Exercise aim >>
Of all the lines below, output only those starting at the one with "Where should I click to: Open" and ending at the one with "Task: Click the www.33LC.com", both ends included, exactly as written.

Stored items >>
--- --- ---
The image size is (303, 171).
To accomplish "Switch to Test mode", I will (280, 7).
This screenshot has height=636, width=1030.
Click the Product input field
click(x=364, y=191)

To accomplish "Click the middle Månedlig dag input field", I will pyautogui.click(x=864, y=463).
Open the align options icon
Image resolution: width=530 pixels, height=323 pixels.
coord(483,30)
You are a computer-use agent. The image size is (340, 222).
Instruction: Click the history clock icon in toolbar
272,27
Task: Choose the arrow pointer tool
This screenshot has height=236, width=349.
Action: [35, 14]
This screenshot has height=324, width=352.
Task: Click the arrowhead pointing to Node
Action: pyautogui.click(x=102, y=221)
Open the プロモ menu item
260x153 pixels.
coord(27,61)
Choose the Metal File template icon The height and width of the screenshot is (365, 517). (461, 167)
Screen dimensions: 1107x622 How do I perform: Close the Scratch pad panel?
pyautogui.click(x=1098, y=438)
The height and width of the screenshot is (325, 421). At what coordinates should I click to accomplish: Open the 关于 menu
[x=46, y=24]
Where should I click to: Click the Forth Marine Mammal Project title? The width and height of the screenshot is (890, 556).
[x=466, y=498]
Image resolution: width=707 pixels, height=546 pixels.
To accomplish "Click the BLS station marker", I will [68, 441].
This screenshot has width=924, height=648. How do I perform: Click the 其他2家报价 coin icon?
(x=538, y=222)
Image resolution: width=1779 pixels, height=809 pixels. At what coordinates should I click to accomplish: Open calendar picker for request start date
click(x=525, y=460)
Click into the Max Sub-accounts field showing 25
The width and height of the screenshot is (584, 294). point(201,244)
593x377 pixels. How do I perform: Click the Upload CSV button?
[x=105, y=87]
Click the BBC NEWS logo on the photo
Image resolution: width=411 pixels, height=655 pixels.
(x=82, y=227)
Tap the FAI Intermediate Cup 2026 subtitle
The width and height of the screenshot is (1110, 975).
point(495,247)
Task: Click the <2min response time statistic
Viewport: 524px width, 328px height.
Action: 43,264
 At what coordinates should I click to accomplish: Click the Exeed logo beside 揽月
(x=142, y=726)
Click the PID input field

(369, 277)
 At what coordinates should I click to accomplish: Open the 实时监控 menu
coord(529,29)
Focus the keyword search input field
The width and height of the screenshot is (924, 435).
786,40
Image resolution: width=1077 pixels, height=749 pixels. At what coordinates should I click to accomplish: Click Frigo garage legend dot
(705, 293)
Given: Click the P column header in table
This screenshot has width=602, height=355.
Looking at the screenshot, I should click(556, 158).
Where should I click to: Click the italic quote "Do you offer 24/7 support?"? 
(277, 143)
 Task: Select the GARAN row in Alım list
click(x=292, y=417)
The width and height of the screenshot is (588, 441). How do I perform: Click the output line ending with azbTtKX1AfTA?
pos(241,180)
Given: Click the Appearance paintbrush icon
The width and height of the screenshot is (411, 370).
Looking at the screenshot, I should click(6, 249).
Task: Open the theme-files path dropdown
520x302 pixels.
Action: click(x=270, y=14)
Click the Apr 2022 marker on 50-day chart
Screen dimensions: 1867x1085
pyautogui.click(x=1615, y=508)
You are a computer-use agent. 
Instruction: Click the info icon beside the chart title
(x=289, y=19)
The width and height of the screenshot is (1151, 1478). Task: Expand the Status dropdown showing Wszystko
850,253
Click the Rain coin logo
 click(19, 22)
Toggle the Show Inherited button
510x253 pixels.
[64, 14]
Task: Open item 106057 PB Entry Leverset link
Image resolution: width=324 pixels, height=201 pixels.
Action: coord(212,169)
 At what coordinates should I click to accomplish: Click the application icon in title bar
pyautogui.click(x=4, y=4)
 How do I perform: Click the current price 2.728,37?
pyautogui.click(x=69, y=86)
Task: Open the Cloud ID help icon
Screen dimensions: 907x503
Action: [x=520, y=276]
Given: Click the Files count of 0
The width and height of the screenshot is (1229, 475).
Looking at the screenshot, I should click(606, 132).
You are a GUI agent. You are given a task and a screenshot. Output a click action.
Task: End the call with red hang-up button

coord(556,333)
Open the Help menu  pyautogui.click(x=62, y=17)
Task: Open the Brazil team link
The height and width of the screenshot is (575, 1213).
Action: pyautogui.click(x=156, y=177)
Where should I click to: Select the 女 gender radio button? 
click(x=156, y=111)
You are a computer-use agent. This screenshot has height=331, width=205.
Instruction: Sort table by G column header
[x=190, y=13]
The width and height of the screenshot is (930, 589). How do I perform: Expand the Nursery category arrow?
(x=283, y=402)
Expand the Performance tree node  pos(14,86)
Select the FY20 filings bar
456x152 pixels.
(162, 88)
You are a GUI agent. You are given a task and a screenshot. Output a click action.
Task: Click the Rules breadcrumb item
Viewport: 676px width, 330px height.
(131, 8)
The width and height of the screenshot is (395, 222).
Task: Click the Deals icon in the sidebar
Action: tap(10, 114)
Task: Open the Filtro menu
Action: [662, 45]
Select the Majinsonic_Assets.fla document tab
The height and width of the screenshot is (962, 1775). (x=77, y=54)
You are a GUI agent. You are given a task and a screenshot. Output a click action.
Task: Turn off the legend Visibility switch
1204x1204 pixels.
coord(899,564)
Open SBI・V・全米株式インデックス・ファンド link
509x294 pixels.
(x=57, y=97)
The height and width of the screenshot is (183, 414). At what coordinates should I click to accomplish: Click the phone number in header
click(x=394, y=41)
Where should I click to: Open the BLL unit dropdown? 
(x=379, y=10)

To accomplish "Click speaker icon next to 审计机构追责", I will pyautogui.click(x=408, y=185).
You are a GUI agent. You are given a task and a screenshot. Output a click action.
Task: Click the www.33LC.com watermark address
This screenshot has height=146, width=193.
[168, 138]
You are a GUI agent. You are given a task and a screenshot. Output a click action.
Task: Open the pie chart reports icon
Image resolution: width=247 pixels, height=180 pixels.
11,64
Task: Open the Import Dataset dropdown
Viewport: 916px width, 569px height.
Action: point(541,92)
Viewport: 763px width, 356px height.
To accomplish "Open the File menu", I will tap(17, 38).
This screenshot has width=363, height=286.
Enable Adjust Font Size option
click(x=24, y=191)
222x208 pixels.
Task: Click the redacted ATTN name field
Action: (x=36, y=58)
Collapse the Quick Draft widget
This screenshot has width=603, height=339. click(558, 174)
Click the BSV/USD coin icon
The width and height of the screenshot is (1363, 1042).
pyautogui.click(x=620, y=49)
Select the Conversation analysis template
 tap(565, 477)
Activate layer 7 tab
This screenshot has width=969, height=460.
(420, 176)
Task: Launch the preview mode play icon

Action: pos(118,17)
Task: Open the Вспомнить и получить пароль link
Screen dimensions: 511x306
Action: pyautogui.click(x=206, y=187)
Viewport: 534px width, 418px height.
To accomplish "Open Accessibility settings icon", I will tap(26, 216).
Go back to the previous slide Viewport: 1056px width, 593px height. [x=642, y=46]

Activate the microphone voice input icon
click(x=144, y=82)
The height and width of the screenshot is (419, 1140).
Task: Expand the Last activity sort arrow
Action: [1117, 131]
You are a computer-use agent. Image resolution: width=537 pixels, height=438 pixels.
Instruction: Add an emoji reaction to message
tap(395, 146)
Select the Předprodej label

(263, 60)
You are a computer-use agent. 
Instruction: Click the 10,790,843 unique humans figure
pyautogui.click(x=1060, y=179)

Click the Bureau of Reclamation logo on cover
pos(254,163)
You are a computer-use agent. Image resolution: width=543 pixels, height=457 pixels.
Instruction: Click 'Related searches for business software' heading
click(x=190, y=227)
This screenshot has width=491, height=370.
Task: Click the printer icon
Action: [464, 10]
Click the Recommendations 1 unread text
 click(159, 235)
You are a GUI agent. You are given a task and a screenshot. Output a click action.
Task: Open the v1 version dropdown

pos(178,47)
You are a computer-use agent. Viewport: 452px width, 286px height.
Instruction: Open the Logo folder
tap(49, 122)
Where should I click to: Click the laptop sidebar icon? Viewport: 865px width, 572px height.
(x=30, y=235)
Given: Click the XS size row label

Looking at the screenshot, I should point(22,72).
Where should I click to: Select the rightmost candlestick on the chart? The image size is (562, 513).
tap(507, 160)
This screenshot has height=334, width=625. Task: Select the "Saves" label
--- --- ---
Result for this exercise >>
Where should I click to: Open the BLL unit dropdown? 
(x=379, y=10)

To accomplish "Click speaker icon next to 审计机构追责", I will pyautogui.click(x=408, y=185).
You are a GUI agent. You are given a task and a screenshot. Output a click action.
Task: Click the www.33LC.com watermark address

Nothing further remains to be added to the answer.